An RT spokesperson told: the i:
It takes a particular brand of hypocrisy to advocate for freedom of press while banning inconvenient voices and slandering alternative media; sadly, the world has learned to expect just that from the UK Foreign Office.
In response to the dispute, Jodie Ginsberg – the chief executive of the Index on Censorship – condemned the foreign office:
Cherry-picking only the media that one government considers acceptable is precisely the kind of action we condemn from authoritarian states.
The BBC versus RT
Backing the foreign office ban of RT, the BBC claimed:
The BBC tries to cover all the angles of the story, including those that wouldn’t be pleasant to the UK government. RT always picks up pundits, questions, issues, angles that show Kremlin and Russian government in a positive way.

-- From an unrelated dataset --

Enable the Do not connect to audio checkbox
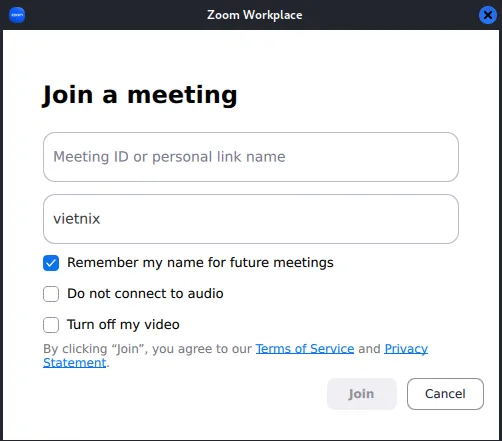This screenshot has height=441, width=502. click(x=51, y=294)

The BBC‘s charge against RT may be true. Yet the BBC may not be the best messenger. Because there is widespread evidence showing that the broadcaster is systematically biased in favour of the UK establishment and Conservative Party:
- A major content analysis from Cardiff University revealed that the BBC is pro-business and conservative-leaning in its coverage, no matter which party is in power.
- An academic study on media reporting of Labour and antisemitism found the BBC to be one of the worst contributors to what it called a “disinformation paradigm”.

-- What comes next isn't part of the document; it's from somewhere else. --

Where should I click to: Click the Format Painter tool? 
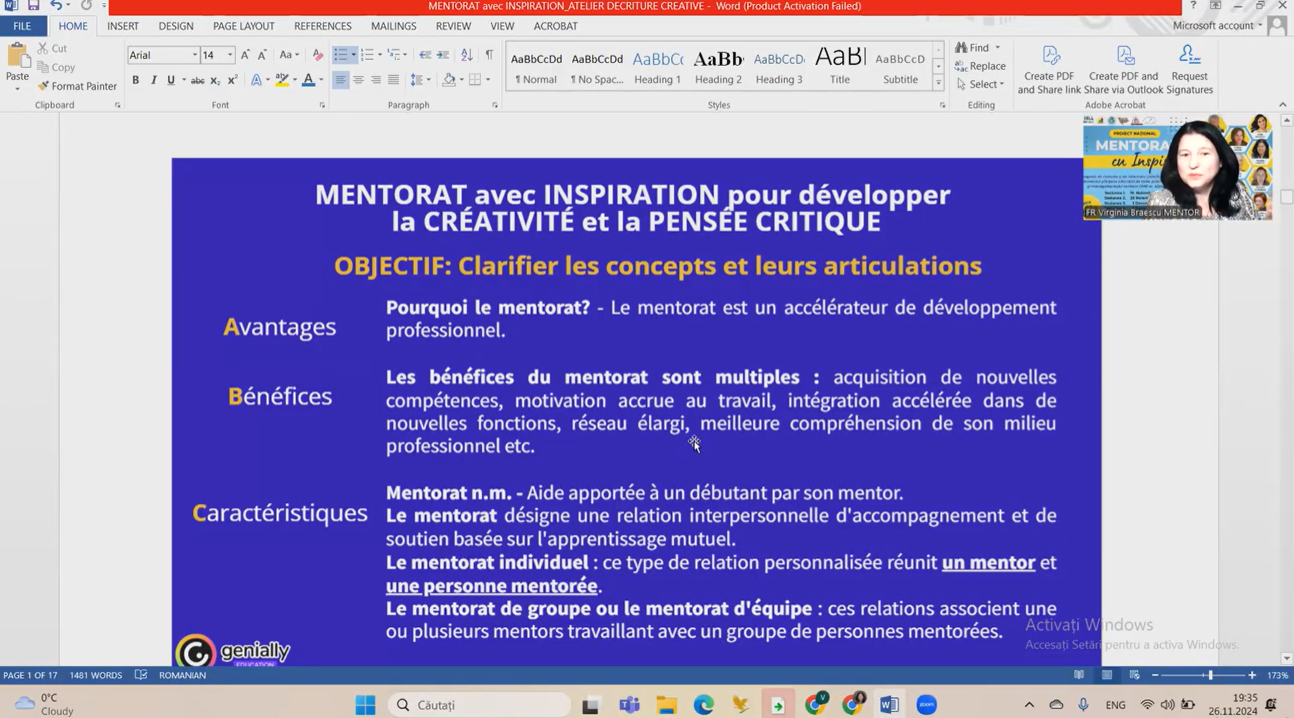coord(77,86)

- Another analysis showed that the BBC played a key role in trying to force Corbyn to resign during the 2016 coup against him. The broadcaster gave double the airtime to Corybn’s pro-establishment critics than to people defending the Labour leader.
There are structural reasons for this. The UK Conservative government appoints the chair of the BBC board and its four national directors.
If the BBC and the corporate media offered substantially critical coverage of the UK establishment, then RT wouldn’t have an audience. But as it stands, the mainstream media globally functions as an arm of US-led state-corporate power. In Giants: the Global Power Elite, sociologist Peter Phillips points out that six mass media corporations control the “lion’s share” of news worldwide. And a handful of trillion dollar investment funds bankroll these six multinational corporations, which pump out press releases prepared by PR companies. In this environment, anyone can see why Western people consume RT coverage, which, although blinkered on Russia, provides some robust journalism on the UK and the US.
Psychological torture of a journalist
But for Hunt and the Conservatives, it’s not just banning journalists from a media freedom conference that smacks of Orwellian propaganda. Hunt and his government are currently presiding over the “psychological torture” of Julian Assange. After visiting Assange in prison, the UN special rapporteur on torture said:
Mr. Assange showed all symptoms typical for prolonged exposure to psychological torture, including extreme stress, chronic anxiety and intense psychological trauma.
The evidence is overwhelming and clear.
The UK government is facilitating the torture of a journalist for exposing the crimes of governments. At the same time, they are hosting a ‘media freedom’ conference, from which they have banned critical reporters. This isn’t from the pages of George Orwell’s 1984, this is the UK government in 2019.